> [Your assignment] Reproduce every record below exactly, without the pictures.

(Collected data entries)
##############################

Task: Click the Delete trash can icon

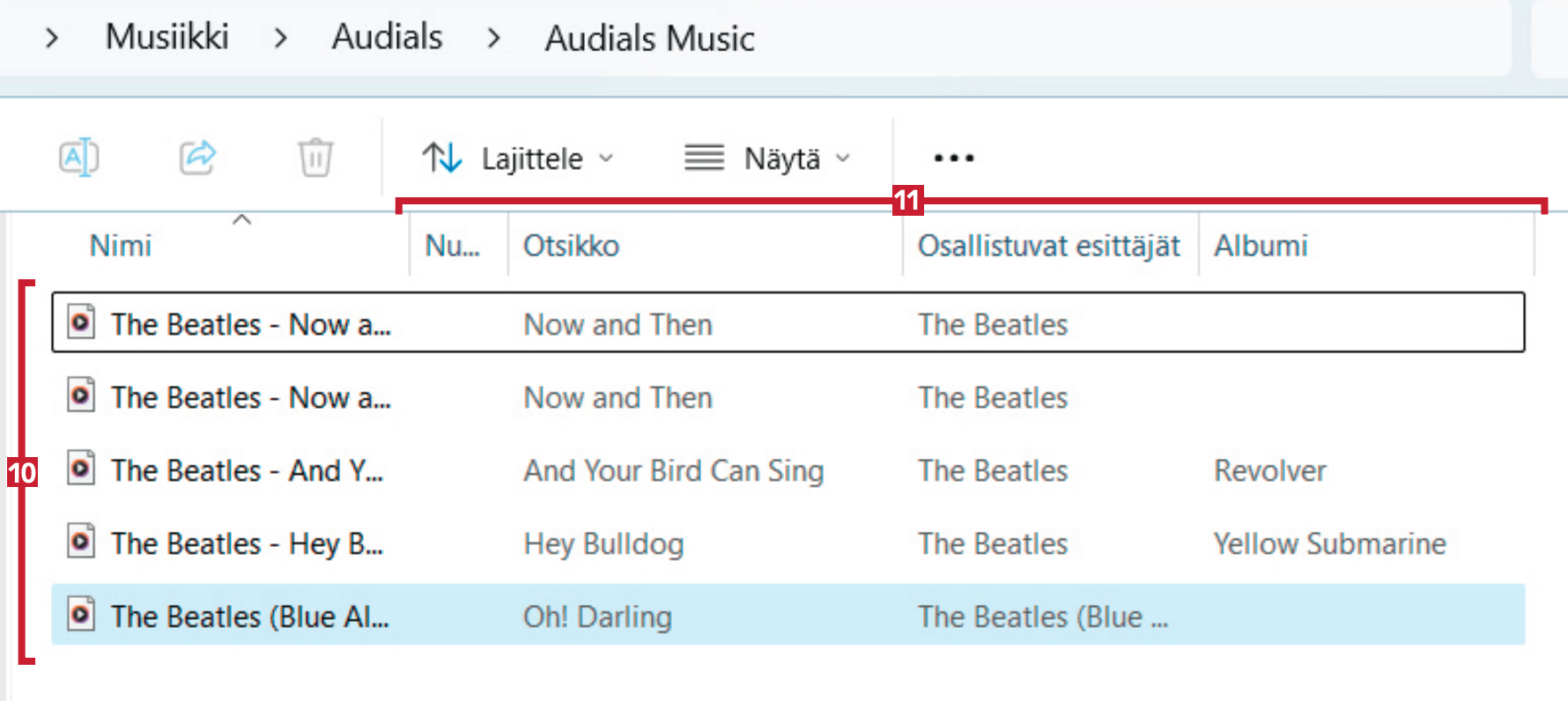Action: 314,158
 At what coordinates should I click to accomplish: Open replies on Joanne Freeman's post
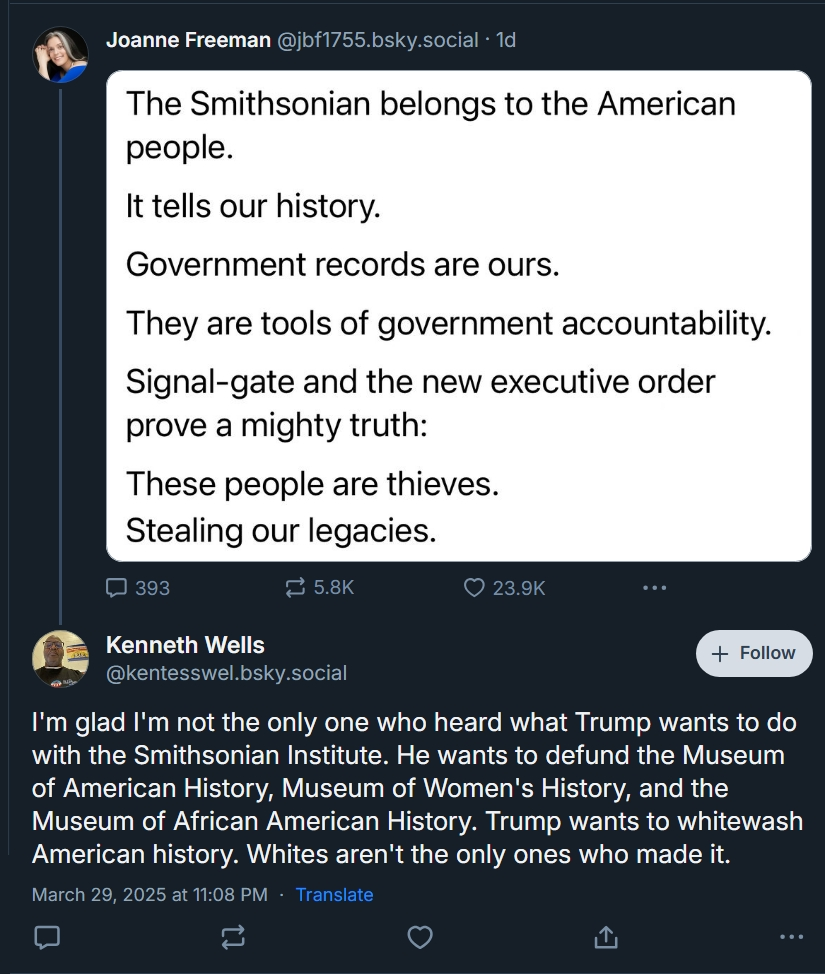(x=137, y=588)
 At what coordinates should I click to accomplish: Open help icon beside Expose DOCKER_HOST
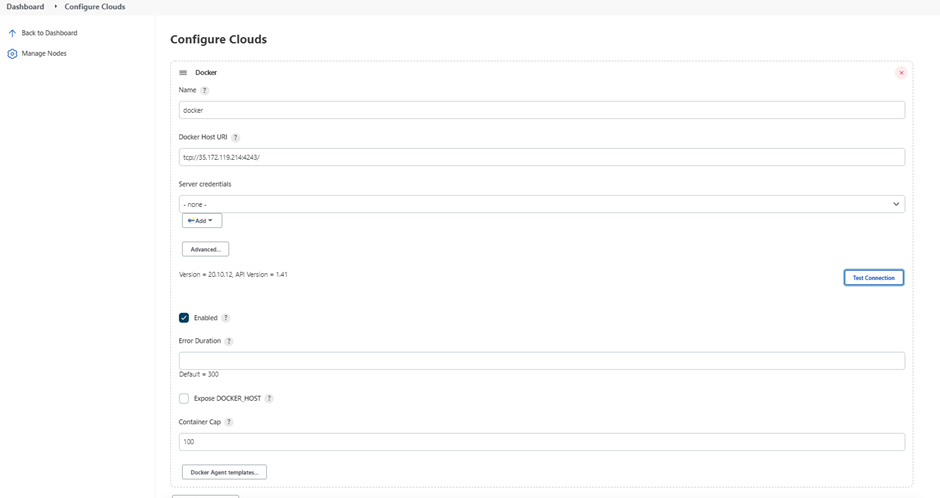click(269, 399)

##############################

> [Response box]
Task: Click the Delete trash can icon

Action: 314,158
 At what coordinates should I click to accomplish: Open replies on Joanne Freeman's post
(x=137, y=588)
 At what coordinates should I click to accomplish: Open help icon beside Expose DOCKER_HOST
click(269, 399)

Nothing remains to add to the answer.